Chciałabym dziś wyjść na spacer, ale mąż dalej chory i nie wiem, czy się uda...
Zobaczymy.
W domu ogarnęłam już salon, pokój córki, kuchnię i łazienkę. Został mi teraz pokój gościnny i nasza sypialnia (gabinetu, czyli jaskini męża nawet nie próbuję tykać). Poza tym pomyłam już większość okien. Widać koniec porządków generalnych :)
Balkon też już sprzątnięty i obsadzony kwiatami, od razu przyjemniej.

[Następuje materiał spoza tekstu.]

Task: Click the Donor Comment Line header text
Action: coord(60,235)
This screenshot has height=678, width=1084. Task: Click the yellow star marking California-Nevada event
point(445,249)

W niedzielę przyjeżdżają goście, a w poniedziałek mąż leci za granicę na tydzień (oby zdążył wyzdrowieć...). Szykuje się trudny okres.
Wciąż żyję tym wczorajszym telefonem, nie mogę znaleźć sobie miejsca.
Jedzenie z dziś:
Śniadanie: 2 kanapki, serek wiejski, sałata, szczypior, pomidorki, rzodkiewka, jogurt.
II śniadanie: 2 tosty, tofu wędzone, keczup, pomidor + nektarynka na deser.
Obiad (w planie): pierogi ruskie z cebulką.
Kolacja (w planie): 2 jajka, galaretka truskawkowa.